## [Directive]
Rewrite the items below, everything from the line containing "Hekles (241, 1291)" down to the line containing "Ellmann (242, 830)", replacing "Brodski" with "Brodsky" and leaving all else unchanged.

Entries for locating text and elements
------------------------------------

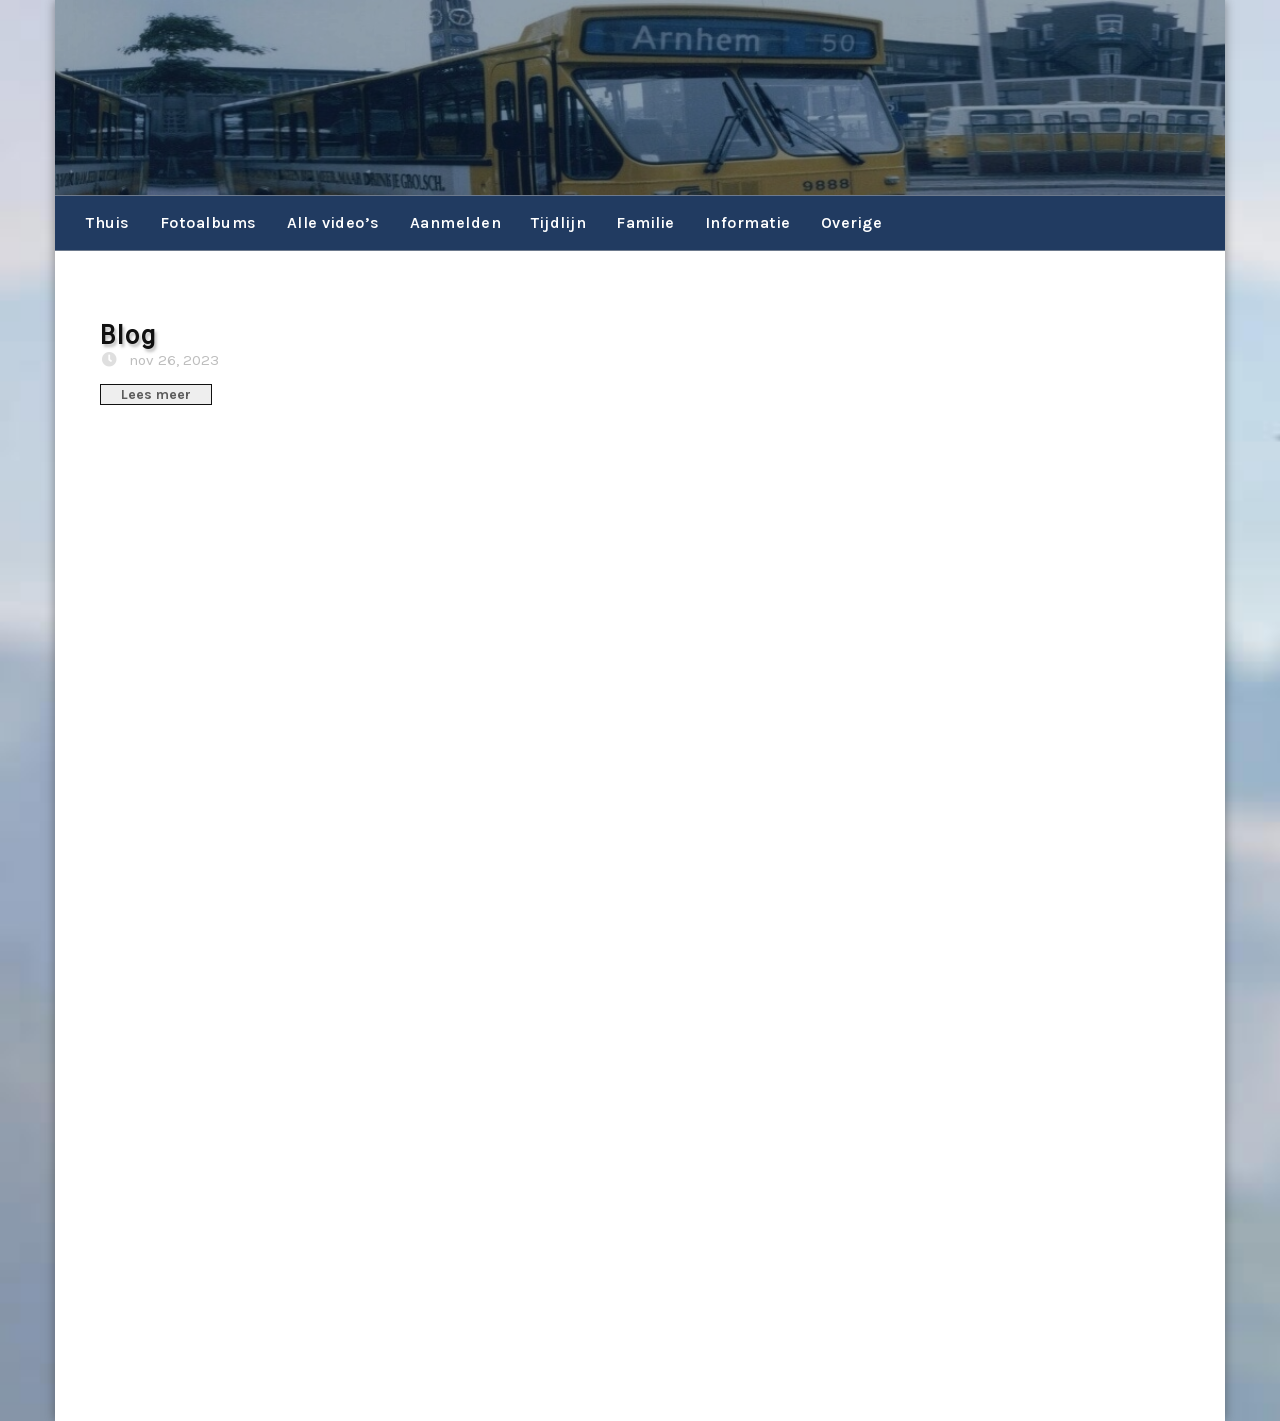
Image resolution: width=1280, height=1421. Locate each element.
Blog (128, 335)
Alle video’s (333, 222)
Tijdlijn (558, 222)
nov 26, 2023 (172, 360)
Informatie (748, 222)
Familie (645, 222)
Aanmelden (456, 222)
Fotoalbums (208, 222)
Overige (852, 222)
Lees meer (156, 394)
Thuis (108, 222)
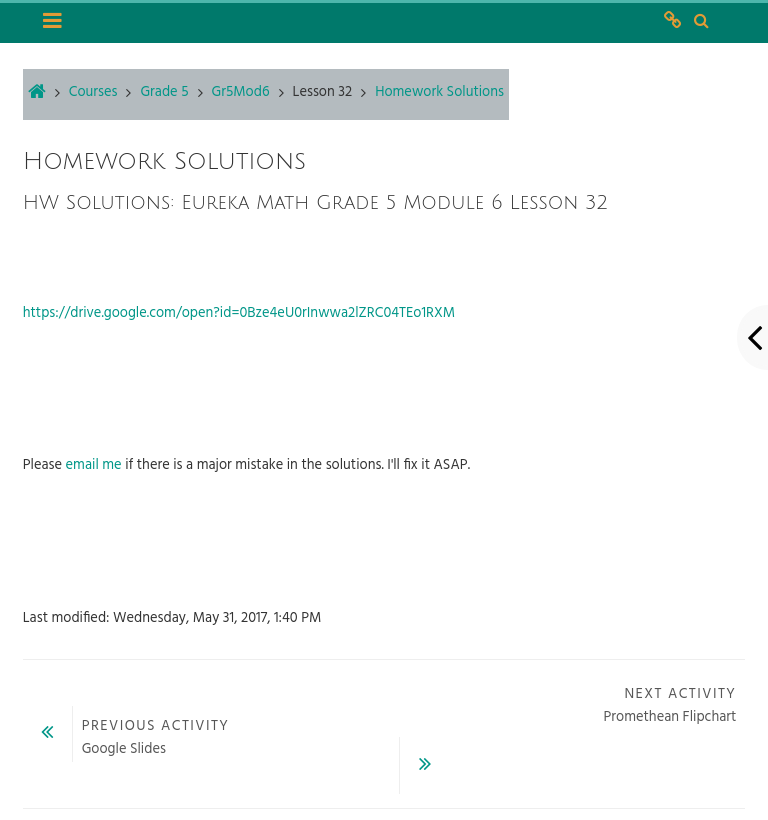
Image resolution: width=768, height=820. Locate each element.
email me (94, 465)
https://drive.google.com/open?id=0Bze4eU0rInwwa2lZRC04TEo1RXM (239, 313)
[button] (701, 22)
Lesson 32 (323, 92)
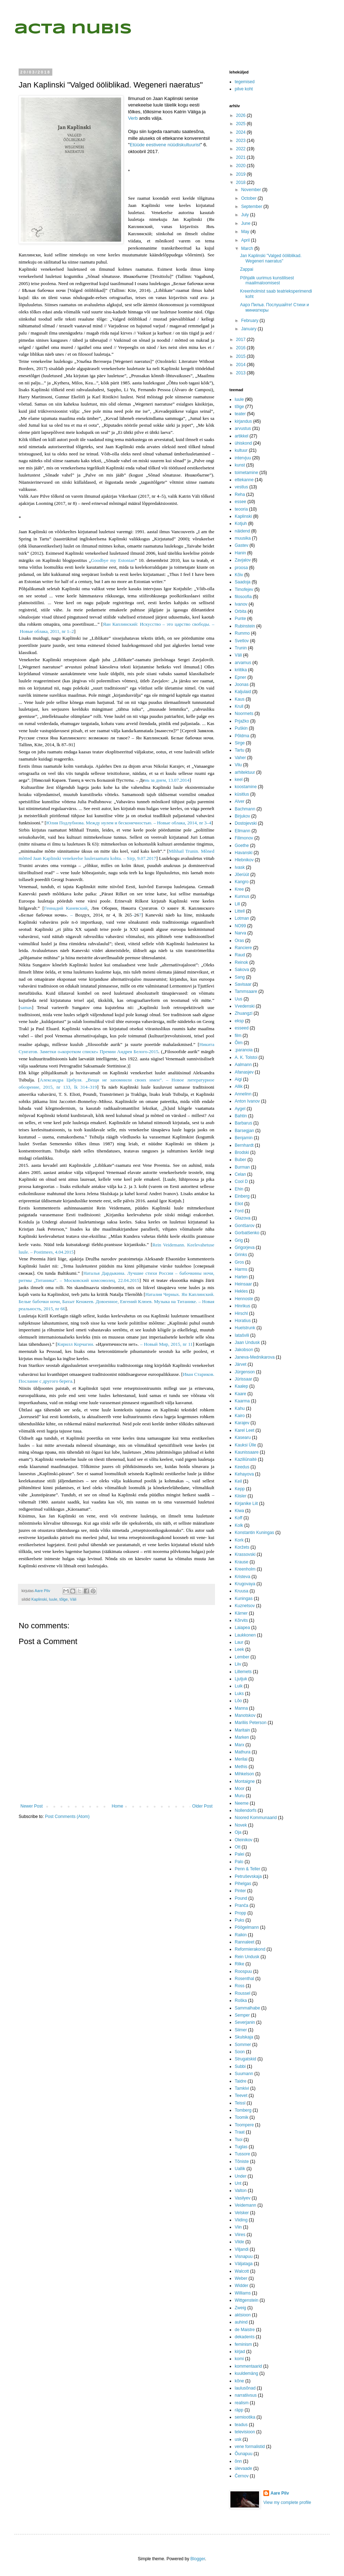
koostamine (246, 786)
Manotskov (245, 1715)
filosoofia (243, 596)
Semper (242, 2015)
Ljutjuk (241, 1678)
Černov (242, 2475)
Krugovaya (245, 1583)
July (245, 214)
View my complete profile (287, 2502)
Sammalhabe (247, 2008)
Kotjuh (241, 523)
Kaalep (241, 1386)
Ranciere (243, 947)
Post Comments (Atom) (67, 1816)
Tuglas (241, 2146)
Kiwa (239, 1510)
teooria (241, 509)
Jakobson (244, 1349)
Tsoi (238, 2139)
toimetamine (246, 472)
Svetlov (242, 640)
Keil (238, 1481)
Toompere (244, 2124)
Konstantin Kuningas (254, 1532)
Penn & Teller (247, 1868)
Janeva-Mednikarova (254, 1357)
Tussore (242, 2153)
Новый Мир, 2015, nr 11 (168, 1344)
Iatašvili (242, 1335)
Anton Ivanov (247, 1101)
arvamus (243, 662)
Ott (237, 1847)
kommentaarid (248, 2366)
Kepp (240, 1488)
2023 (241, 140)
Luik (239, 1686)
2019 (241, 174)
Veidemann (245, 2205)
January (249, 328)
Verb (133, 118)
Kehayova (244, 1474)
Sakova (242, 969)
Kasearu (243, 1437)
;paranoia (244, 1049)
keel (239, 779)
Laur (239, 1642)
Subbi (240, 2066)
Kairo (240, 1415)
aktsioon (243, 2314)
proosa (241, 567)
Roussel (242, 1993)
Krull (239, 706)
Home (117, 1806)
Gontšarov (244, 1225)
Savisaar (243, 984)
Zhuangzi (243, 1013)
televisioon (245, 2431)
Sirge (240, 742)
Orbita (241, 611)
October (249, 198)
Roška (241, 2000)
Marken (242, 1737)
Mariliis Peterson (251, 1722)
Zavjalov (243, 560)
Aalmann (243, 1064)
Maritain (242, 1730)
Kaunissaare (247, 1452)
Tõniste (242, 2161)
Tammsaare (246, 991)
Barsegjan (244, 1130)
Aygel (240, 1108)
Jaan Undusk (247, 1342)
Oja (238, 1832)
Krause (241, 1561)
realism (242, 2402)
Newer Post (31, 1806)
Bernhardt (244, 1145)
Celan (240, 1174)
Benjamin (244, 1137)
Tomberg (243, 2110)
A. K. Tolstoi (246, 1057)
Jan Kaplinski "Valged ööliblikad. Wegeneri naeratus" (270, 258)
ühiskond (243, 443)
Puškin (241, 728)
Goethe (242, 845)
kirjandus (243, 421)
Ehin (239, 1189)
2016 (241, 347)
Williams (243, 2293)
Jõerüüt (242, 874)
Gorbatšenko (247, 1232)
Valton (241, 2190)
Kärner (241, 1613)
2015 (241, 356)
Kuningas (244, 1598)
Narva (240, 933)
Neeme (242, 1803)
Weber (241, 2278)
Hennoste (244, 1298)
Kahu (240, 1408)
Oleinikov (243, 1839)
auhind (241, 2322)
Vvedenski (244, 1006)
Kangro (242, 881)
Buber (240, 1159)
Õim (239, 1042)
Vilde (239, 2241)
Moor (239, 1788)
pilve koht (244, 88)
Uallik (240, 2168)
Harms (241, 1269)
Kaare (240, 1393)
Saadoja (242, 581)
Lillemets (243, 1671)
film (238, 1035)
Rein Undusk (247, 1956)
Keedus (242, 1466)
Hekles (241, 1291)
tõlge (63, 1599)
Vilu (238, 764)
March (247, 248)
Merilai (241, 1759)
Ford (239, 1210)
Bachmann (245, 808)
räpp (239, 2409)
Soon (240, 2051)
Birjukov (242, 816)
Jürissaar (243, 1379)
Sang (240, 977)
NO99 (240, 925)
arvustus (243, 428)
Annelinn (243, 1094)
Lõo (238, 1700)
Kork (239, 1540)
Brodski (242, 1152)
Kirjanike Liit (246, 1503)
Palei (239, 1854)
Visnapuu (244, 2256)
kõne (239, 2380)
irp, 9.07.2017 (142, 858)
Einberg (242, 1196)
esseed (242, 1028)
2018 (241, 182)
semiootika (245, 2417)
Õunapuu (243, 2453)
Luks (239, 1693)
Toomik (241, 2117)
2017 (241, 339)
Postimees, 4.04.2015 (53, 1252)
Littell (240, 911)
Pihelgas (243, 1883)
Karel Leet (244, 1430)
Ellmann (242, 830)
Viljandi (241, 2249)
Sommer (243, 2044)
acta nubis (73, 29)
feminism (243, 2344)
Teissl (240, 2103)
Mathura (242, 1752)
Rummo (242, 633)
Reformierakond (250, 1949)
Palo (239, 1861)
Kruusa (241, 1591)
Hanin (240, 552)
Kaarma (242, 1400)
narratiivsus (246, 2395)
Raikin (241, 1934)
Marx (239, 1744)
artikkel (241, 436)
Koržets (242, 1547)
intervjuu (243, 457)
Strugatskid (245, 2058)
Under (241, 2176)
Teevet (241, 2095)
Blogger (197, 2558)
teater (240, 413)
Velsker (242, 2212)
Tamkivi (242, 2088)
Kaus (239, 699)
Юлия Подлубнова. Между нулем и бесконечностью (127, 822)
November (251, 189)
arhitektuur (245, 772)
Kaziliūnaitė (246, 1459)
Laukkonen (245, 1635)
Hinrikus (242, 1305)
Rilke (239, 1963)
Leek (239, 1649)
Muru (239, 1795)
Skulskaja (244, 2037)
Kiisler (241, 1495)
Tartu (239, 750)
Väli (73, 1599)
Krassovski (245, 1554)
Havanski (243, 852)
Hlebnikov (244, 859)
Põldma (242, 735)
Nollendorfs (246, 1810)
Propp (240, 1913)
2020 (241, 165)
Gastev (241, 545)
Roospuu (243, 1971)
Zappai (246, 269)
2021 (241, 157)
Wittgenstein (246, 2300)
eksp (239, 1020)
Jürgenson (245, 1371)
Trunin (241, 647)
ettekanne (244, 479)
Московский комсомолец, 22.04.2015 (100, 1280)
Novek (241, 1825)
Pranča (241, 1905)
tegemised (244, 81)
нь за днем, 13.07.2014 (167, 780)
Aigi (238, 1079)
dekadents (244, 2336)
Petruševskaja (248, 1876)
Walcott (242, 2271)
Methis (241, 1766)
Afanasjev (244, 1072)
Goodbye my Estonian (113, 560)
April (246, 240)
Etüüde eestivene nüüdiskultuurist (165, 144)
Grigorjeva (244, 1247)
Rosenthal (244, 1978)
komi (239, 2358)
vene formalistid (250, 2446)
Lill (237, 903)
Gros (239, 1262)
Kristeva (242, 1576)
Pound (241, 1898)
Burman (242, 1167)
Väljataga (244, 2263)
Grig (239, 1240)
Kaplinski (39, 1599)
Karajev (242, 1422)
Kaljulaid (243, 691)
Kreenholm (245, 1569)
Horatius (243, 1320)
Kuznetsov (245, 1605)
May (245, 231)
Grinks (241, 1254)
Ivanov (241, 604)
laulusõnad (245, 2388)
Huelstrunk (245, 1327)
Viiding (241, 2219)
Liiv (238, 1664)
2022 (241, 148)
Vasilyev (242, 2198)
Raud (240, 954)
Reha (240, 494)
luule (53, 1599)
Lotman (242, 918)
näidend (242, 531)
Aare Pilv (280, 2493)
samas (26, 1007)
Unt (238, 2183)
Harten (241, 1276)
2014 (241, 364)
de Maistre (245, 2329)
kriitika (241, 669)
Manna (241, 1708)
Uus (238, 998)
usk (238, 2439)
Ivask (240, 867)
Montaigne (245, 1781)
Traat (240, 2132)
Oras (239, 940)
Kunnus (242, 896)
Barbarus (243, 1123)
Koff (238, 1517)
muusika (243, 538)
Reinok (241, 962)
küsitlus (242, 794)
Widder (241, 2285)
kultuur (241, 450)
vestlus (241, 486)
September (252, 206)
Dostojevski (246, 823)
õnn (238, 2461)
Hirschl (241, 1313)
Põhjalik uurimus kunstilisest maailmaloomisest (267, 280)
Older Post (202, 1806)
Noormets (244, 713)
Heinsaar (243, 1284)
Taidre (241, 2081)
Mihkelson (244, 1773)
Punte (240, 618)
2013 (241, 372)
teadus (241, 2424)
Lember (242, 1656)
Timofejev (244, 589)
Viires (240, 2234)
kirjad (240, 2351)
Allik (239, 1086)
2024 (241, 132)
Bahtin (241, 1115)
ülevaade (243, 2468)
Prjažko (242, 721)
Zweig (240, 2307)
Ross (239, 1985)
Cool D (241, 1181)
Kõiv (239, 574)
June (246, 223)
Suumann (244, 2073)
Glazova (242, 1218)
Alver (239, 801)
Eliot (239, 1203)
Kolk (239, 1525)
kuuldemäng (246, 2373)
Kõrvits (241, 1620)
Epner (240, 677)
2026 (241, 115)
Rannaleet (244, 1942)
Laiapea (242, 1627)
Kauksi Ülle (245, 1445)
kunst (240, 465)
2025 (241, 123)
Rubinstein (245, 626)
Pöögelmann (247, 1927)
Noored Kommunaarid (256, 1817)
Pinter (240, 1890)
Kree (239, 889)
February (250, 320)
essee (240, 501)
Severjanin (245, 2022)
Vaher (240, 757)
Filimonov (244, 837)
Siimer (241, 2029)
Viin (238, 2227)
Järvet (241, 1364)
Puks (239, 1920)
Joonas (242, 684)
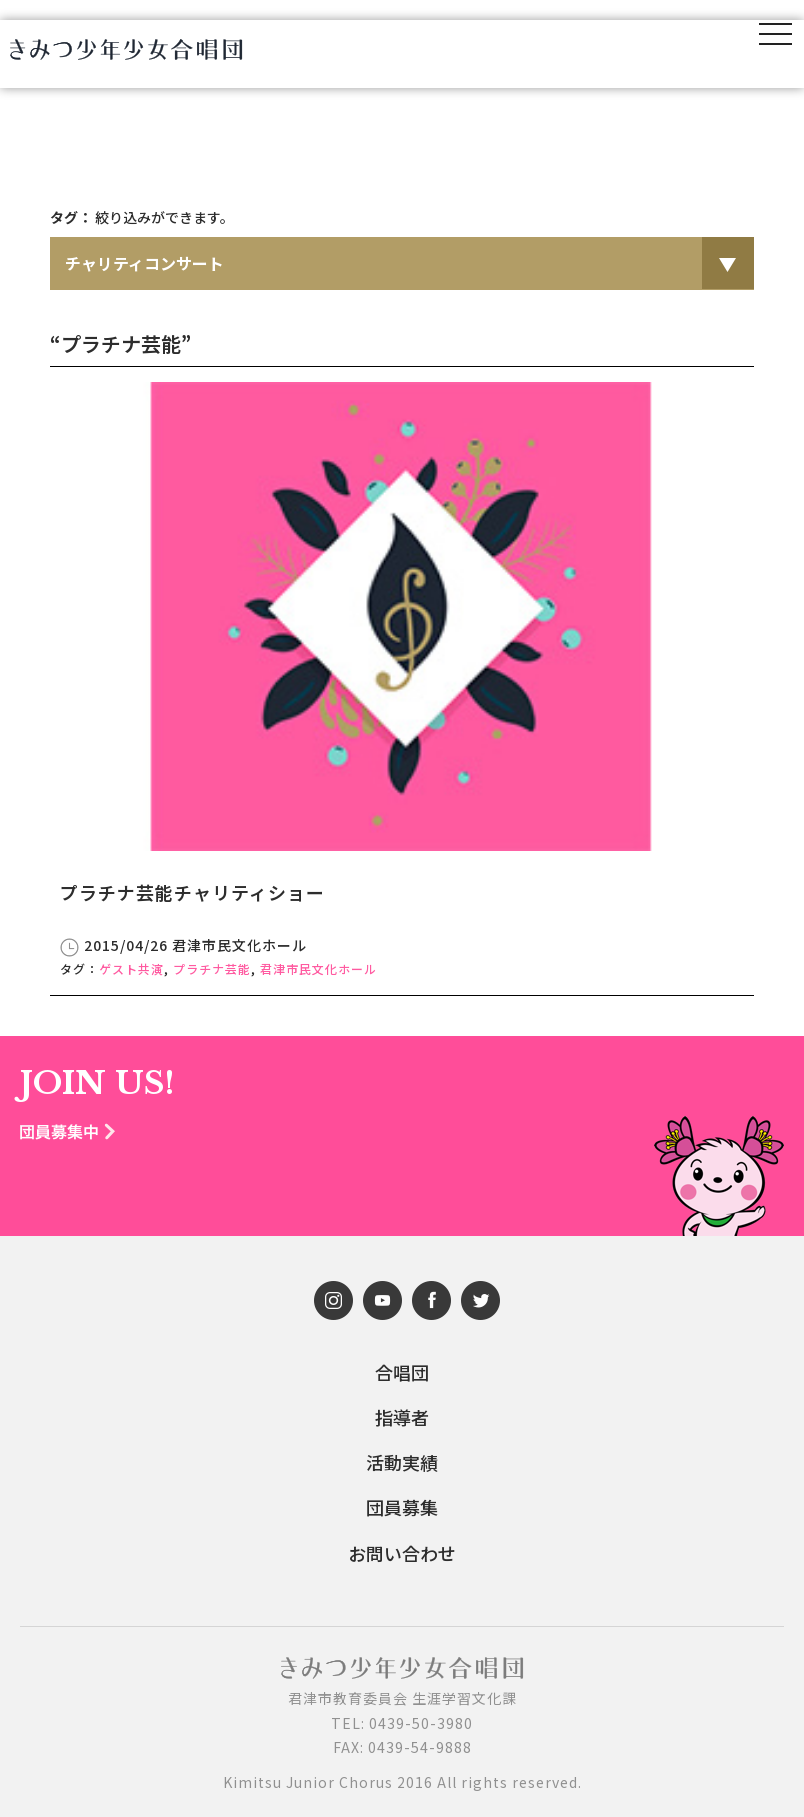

------------------------------------

## [Answer to this exercise]
Hekles (241, 1291)
tõlge (63, 1599)
Vilu (238, 764)
March (247, 248)
Merilai (241, 1759)
Ford (239, 1210)
Bachmann (245, 808)
räpp (239, 2409)
Soon (240, 2051)
Birjukov (242, 816)
Jürissaar (243, 1379)
Sang (240, 977)
NO99 (240, 925)
arvustus (243, 428)
Annelinn (243, 1094)
Lõo (238, 1700)
Kork (239, 1540)
Brodsky (242, 1152)
Kirjanike Liit (246, 1503)
Palei (239, 1854)
Visnapuu (244, 2256)
kõne (239, 2380)
irp, 9.07.2017 (142, 858)
Einberg (242, 1196)
esseed (242, 1028)
2018 (241, 182)
semiootika (245, 2417)
Õunapuu (243, 2453)
Luks (239, 1693)
Toomik (241, 2117)
2017 (241, 339)
Postimees, 4.04.2015 (53, 1252)
Littell (240, 911)
Pihelgas (243, 1883)
Karel Leet (244, 1430)
Ellmann (242, 830)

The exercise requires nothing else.